Sé que doña Silvia, ahora en su etapa de los noventa años, es superfeliz con las nietas Stephanie Salas, Frida Sofía, Viridiana, Giordana y Shersa. Hay un nieto, Apolo, hijo de Luis Enrique y Máyela Laguna.

Michelle Salas y Camila Valero, son las bisnietas.

Su vida en la política
Después de ser la Primera Dama de Tlaxcala, el gusanito de la política le hizo cosquillas y entró a las tareas legislativas. Ha precisado doña Silvia que no hubo influencia alguna de su esposo Tulio Hernández, de brillante carrera priista y hoy retirado de toda actividad.

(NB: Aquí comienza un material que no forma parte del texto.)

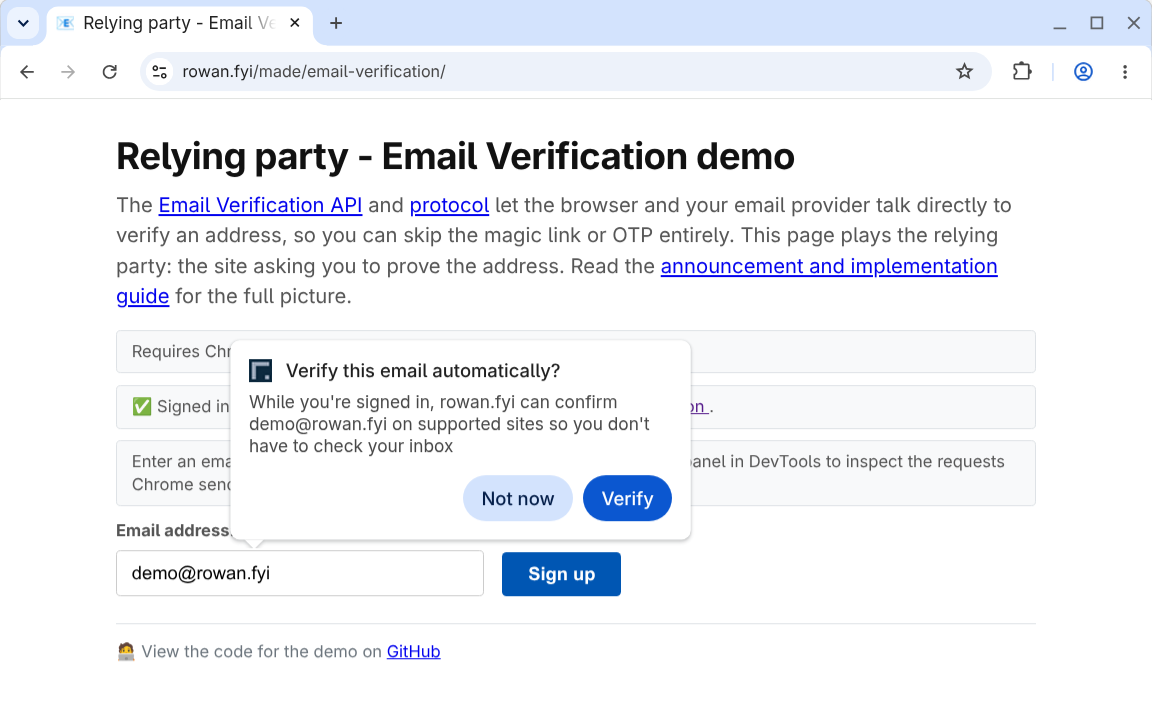Expand the tab search dropdown arrow
Screen dimensions: 1152x705
click(24, 24)
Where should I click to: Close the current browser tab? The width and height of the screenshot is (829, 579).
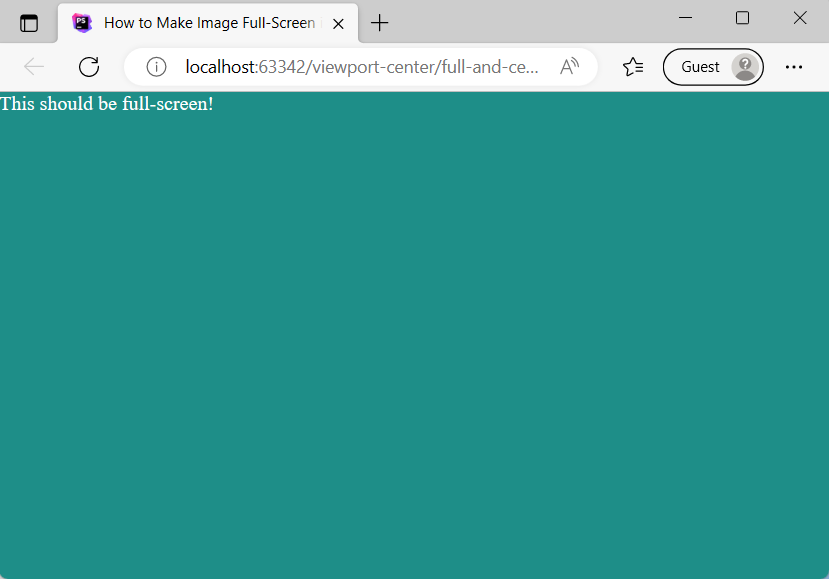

Silvia comenzó como representante en la Asamblea del Distrito Federal, actual Congreso de la Ciudad de México. En 1991 fue diputada federal, por un distrito capitalino. Posteriormente, llegó al Senado de la República. Su bandera siempre ha sido la del tricolor, hoy devaluado PRI.

Durante siete años, a partir de 1988, fue dirigente de la Asociación Nacional de Intérpretes y en los inicios del presente siglo la eligieron secretaria general de la Asociación Nacional de Actores. En uno de esos cargos tuvo problemas y el hoy tristemente célebre fiscal general de la República, Alejandro Gertz Manero, le hizo la vida imposible, pretendió meterla a la cárcel. Silvia se autoexilió y el caso concluyó.

Con motivo de la Semana Santa o Semana Mayor, disfrutemos un descanso y, Primero Dios, estaré de retorno el miércoles 12 de abril.